Теперь можно было обернуться. У стены, прислонясь к ней, бледный как мел, стоял Тэн И. Губы кхитайца вздрагивали, по лицу струился пот, он бормотал что-то на своем языке. Таким Тэн И Конан еще не видел. Но кхитаец был в сознании, просто пережитый кошмар не до конца отпустил его.
Сотник Умберто сидел на полу, обхватив голову руками. Голова болела и у Конана, низкие неслышные звуки сделали свое дело. Евсевий стоял, опершись на копье, поданное ему, очевидно, Арминием, и часто дышал, время от времени прикрывая ладонью глаза.
— Это было ослепительно! — повторял он снова и снова.
Арминий стоял рядом, положив тяжелую и грубую мозолистую руку Евсевию на плечо, как отец сыну.
— Ты крепкий парень,— сказал он.— Я и не думал, что книгочеи могут быть солдатами. Правда, ты не умеешь, как следует браниться, но я тебя научу!
У Аврелия, по-видимому, кружилась голова, потому что он опирался рукой о стену, обмениваясь короткими фразами с сидевшим подле него Септимием.
— Как же низок я в своих...— донесся до Конана обрывок разговора.

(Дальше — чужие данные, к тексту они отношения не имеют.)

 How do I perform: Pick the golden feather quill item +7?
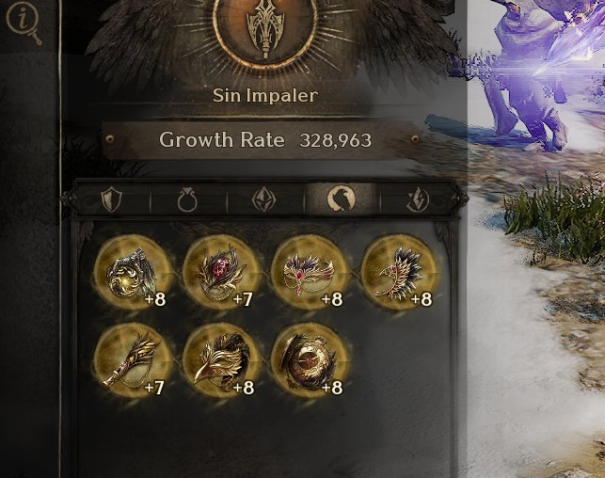tap(132, 361)
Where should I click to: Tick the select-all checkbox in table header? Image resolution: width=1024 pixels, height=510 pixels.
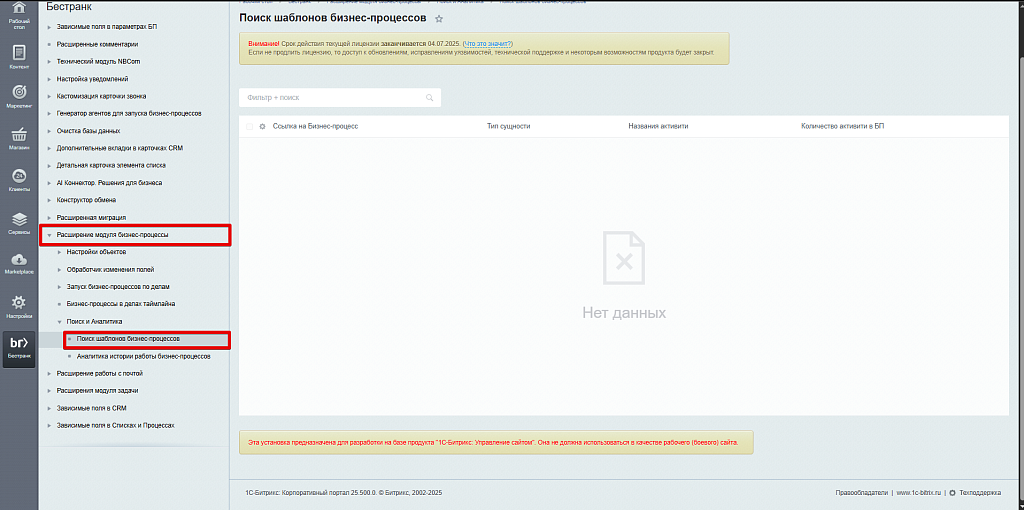[x=249, y=127]
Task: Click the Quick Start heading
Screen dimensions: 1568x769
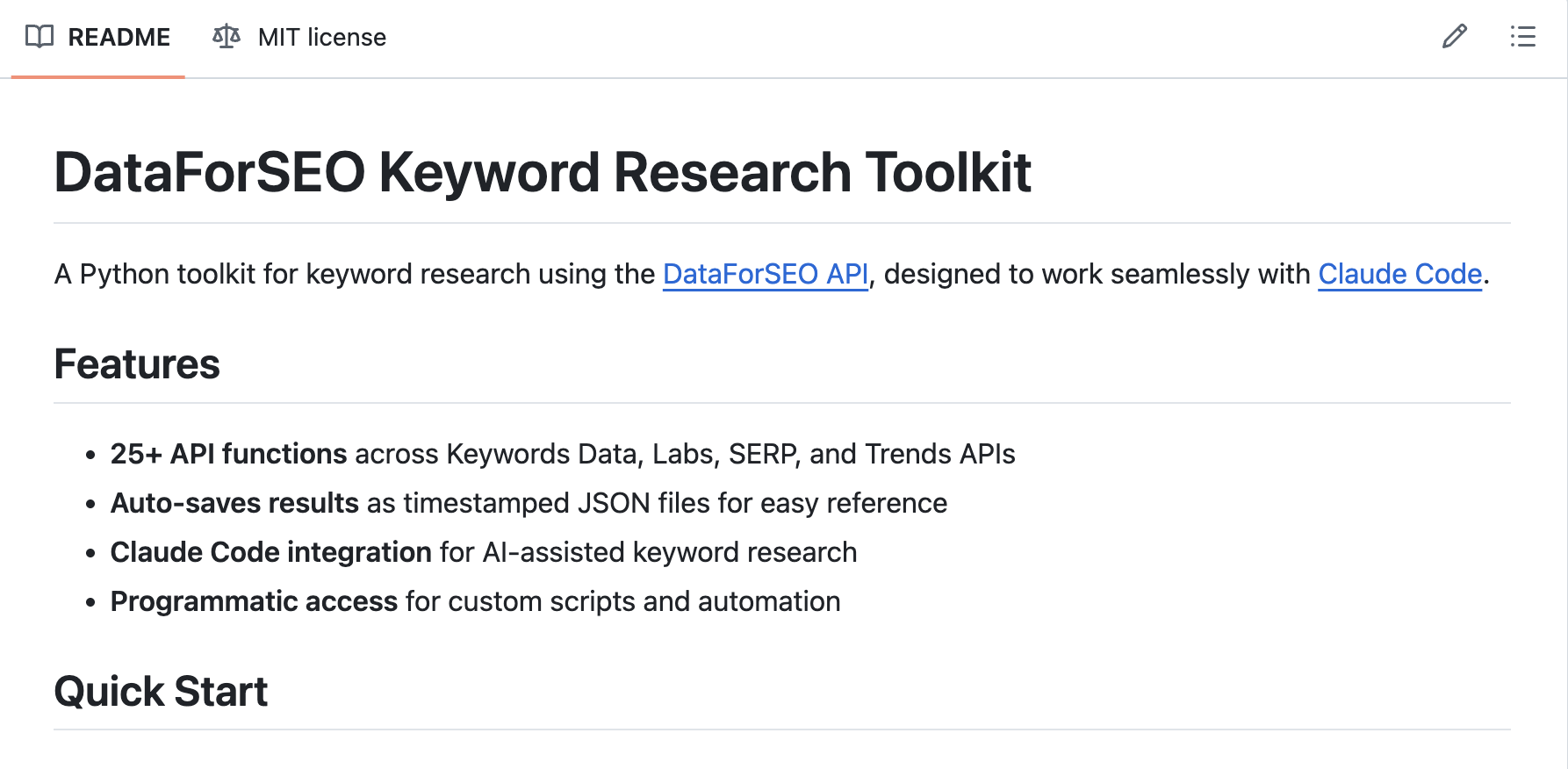Action: click(x=161, y=692)
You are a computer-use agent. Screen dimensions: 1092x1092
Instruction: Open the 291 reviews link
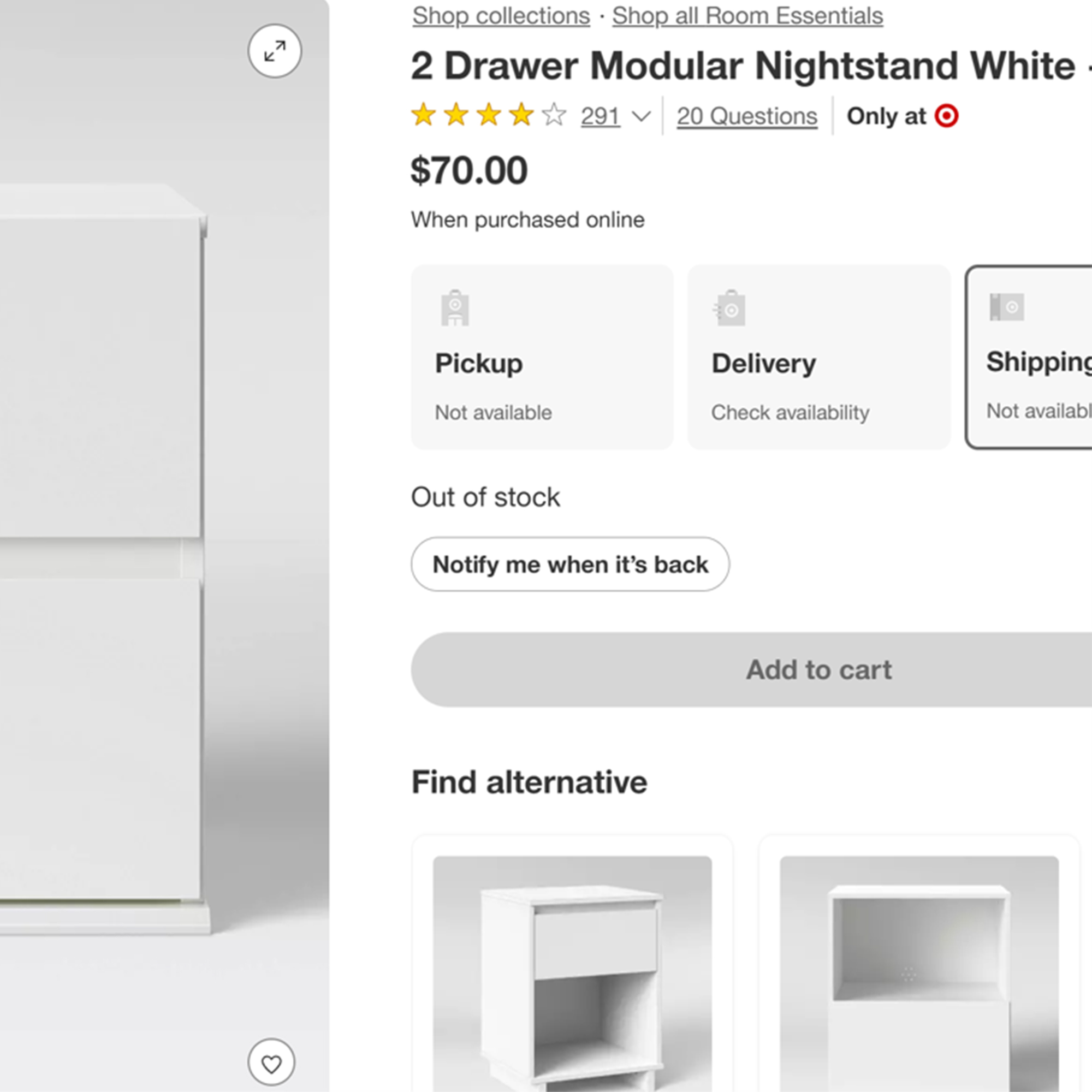click(600, 116)
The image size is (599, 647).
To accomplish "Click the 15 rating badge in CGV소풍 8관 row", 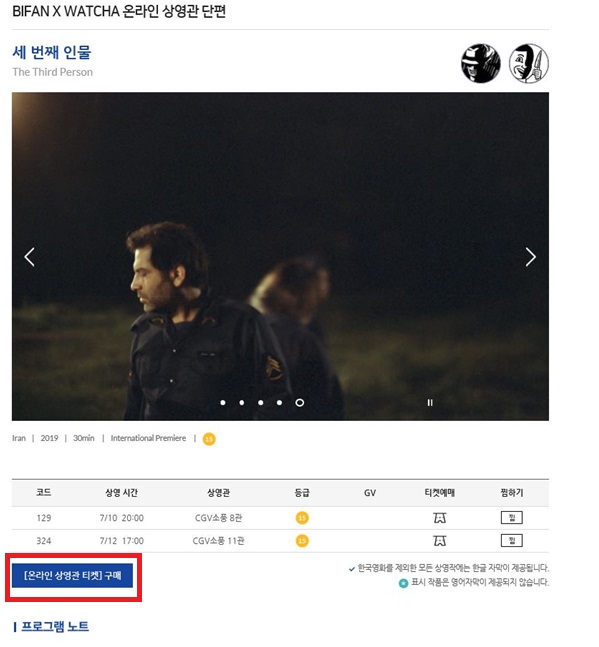I will pos(302,517).
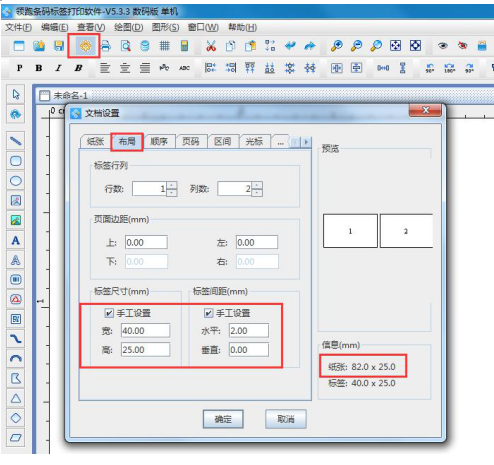Image resolution: width=494 pixels, height=465 pixels.
Task: Select the text A tool
Action: click(x=16, y=240)

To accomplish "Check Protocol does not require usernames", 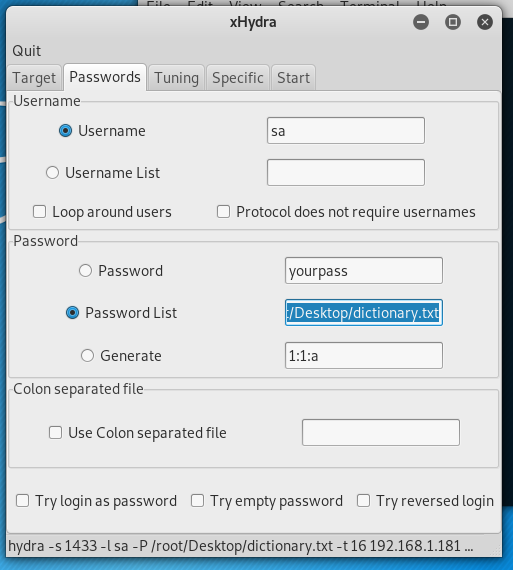I will [x=223, y=212].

Один неунывающий Бриан Майлдаф, думалось, не испытал ничего дурного. Однако и его не минула чаша сия.
— Я и не знал, что банши такие красотки! Я думал, это облезлые костлявые старухи с гусиной кожей и признаками тления, — рассуждал он.— Оказывается, они здорово поют, и у них такие крепкие груди, как у наших молодых девчонок! Да и сами они... — Горец мечтательно поглядел в потолок. — Но руки! Это просто лед, а не руки! А какие на них когти! Хорошо, что великий Нуаду поделился со мной своим запасным мечом!
— И ты убивал женщин, подлец? — спросил у него Арминий.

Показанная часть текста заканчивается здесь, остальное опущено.